La société plaidait notamment que :
1°/ la seule succession de contrats à durée déterminée conclus avec le même salarié ne suffit pas à établir l'affectation de ce dernier à un emploi relevant de l'activité normale et permanente de l'entreprise ; qu'une telle affectation est exclue lorsque le salarié occupe successivement des postes différents au sein de l'entreprise ;
2°/ le recours à l'intérim est autorisé pour assurer le remplacement d'un salarié temporairement absent dont le contrat de travail est suspendu, quelle qu'en soit la cause ; qu'en relevant qu'un grand nombre des contrats de mission avait été conclu pour remplacer des salariés absents à raison de la prise de leurs congés payés ou RTT, pour en déduire que ces contrats avaient pourvu durablement un emploi lié à son activité normale et permanente, la cour d'appel a violé l'article L. 1251-6 1° c) du code du travail ;
3°/ qu'en cas de conclusion d'un contrat de mission en vue du remplacement d'un salarié absent, l'employeur n'est pas tenu d'affecter le salarié recruté en remplacement au poste même occupé par la personne absente ;
4°/ le recours au contrat de mission pour assurer le remplacement seulement partiel d'un salarié absent est licite ; qu'en retenant que les contrats de mission conclus en remplacement d'un salarié absent qui ne mentionnent pas ce « glissement de poste » précisent que le remplacement du salarié ne concerne qu'une « partie des tâches » objet de la mission, pour en déduire que ces contrats avaient pourvu durablement un emploi lié à son activité normale et permanente, la cour d'appel a violé l'article L. 1251-6 1° a) et c) du code du travail ;
5°/ le recours au contrat de mission dans le cadre d'un accroissement temporaire d'activité est licite en cas de variations cycliques de la production ; que la société Smurfit Kappa France faisait valoir qu'elle était soumise constamment à des variations imprévisibles de sa production en raison de son caractère très individualisé, dès lors qu'elle adaptait celle-ci à chacune des commandes de ses clients ; qu'en jugeant que la société Smurfit Kappas France ne justifiait pas d'accroissements temporaires d'activité, sans s'expliquer sur les caractéristiques de la production de l'établissement de Chasse sur Rhône très individualisée, la cour d'appel a privé sa décision de base légale au regard de l'article L. 1251-6 2° du code du travail ;
6°/ que les dispositions de l'article L. 1251-36 du code du travail mettant à la charge de l'employeur l'obligation d'observer un délai de carence à l'expiration d'un contrat de mission avant de conclure avec le même salarié un nouveau contrat de mission, ne sont applicables que lorsque le salarié est affecté sur un même poste ;
7°/ que le délai de carence visé par l'article L. 1251-36 du code du travail n'est pas applicable lorsque le contrat de mission est conclu pour assurer le remplacement d'un salarié temporairement absent ou dont le contrat de travail est suspendu, en cas de nouvelle absence du salarié remplacé ; qu'en jugeant que le non-respect des délais de carence par la société Smurfit Kappa France justifiait la requalification des contrats de mission de conclus avec M. X... pour assurer le remplacement de salariés absents, la cour d'appel a violé l'article L. 1251-37 du code du travail.

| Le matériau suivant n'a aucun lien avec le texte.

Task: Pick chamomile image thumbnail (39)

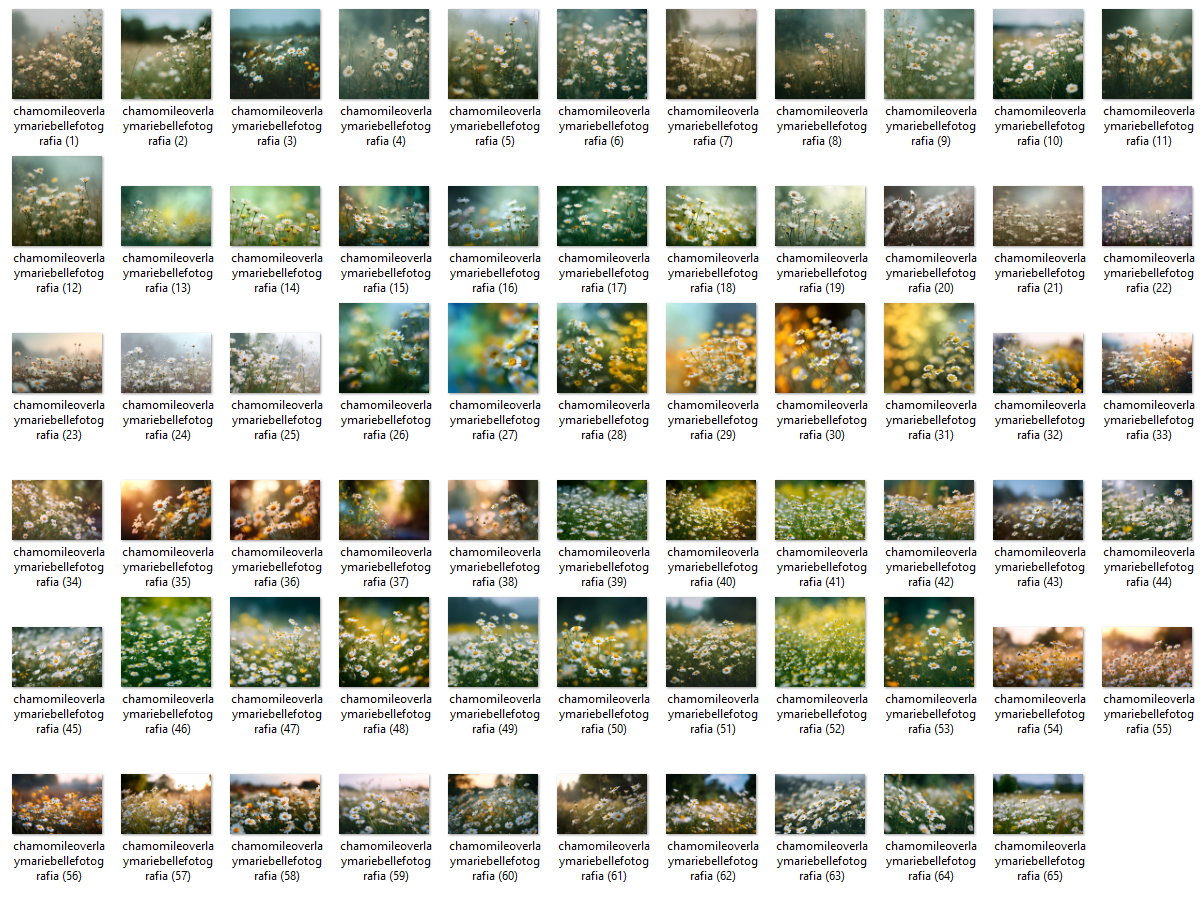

La Cour de cassation ne retient aucun de ses arguments.
Elle relève que la Cour d'appel de Grenoble, a constaté que le salarié avait pendant les cent huit missions d'intérim dont il avait bénéficié du 21 juillet 2007 au 3 juillet 2009 et ce quels qu'en aient été les motifs, toujours effectué des tâches similaires consistant à ranger les productions en stock, ou à les charger sur des camions pour des commandes.
La Haute Cour conclut que la Cour d’appel a caractérisé un recours à des contrats de mission ayant pour effet de pourvoir durablement un emploi lié à l'activité normale et permanente de l'entreprise utilisatrice, justifiant légalement sa décision.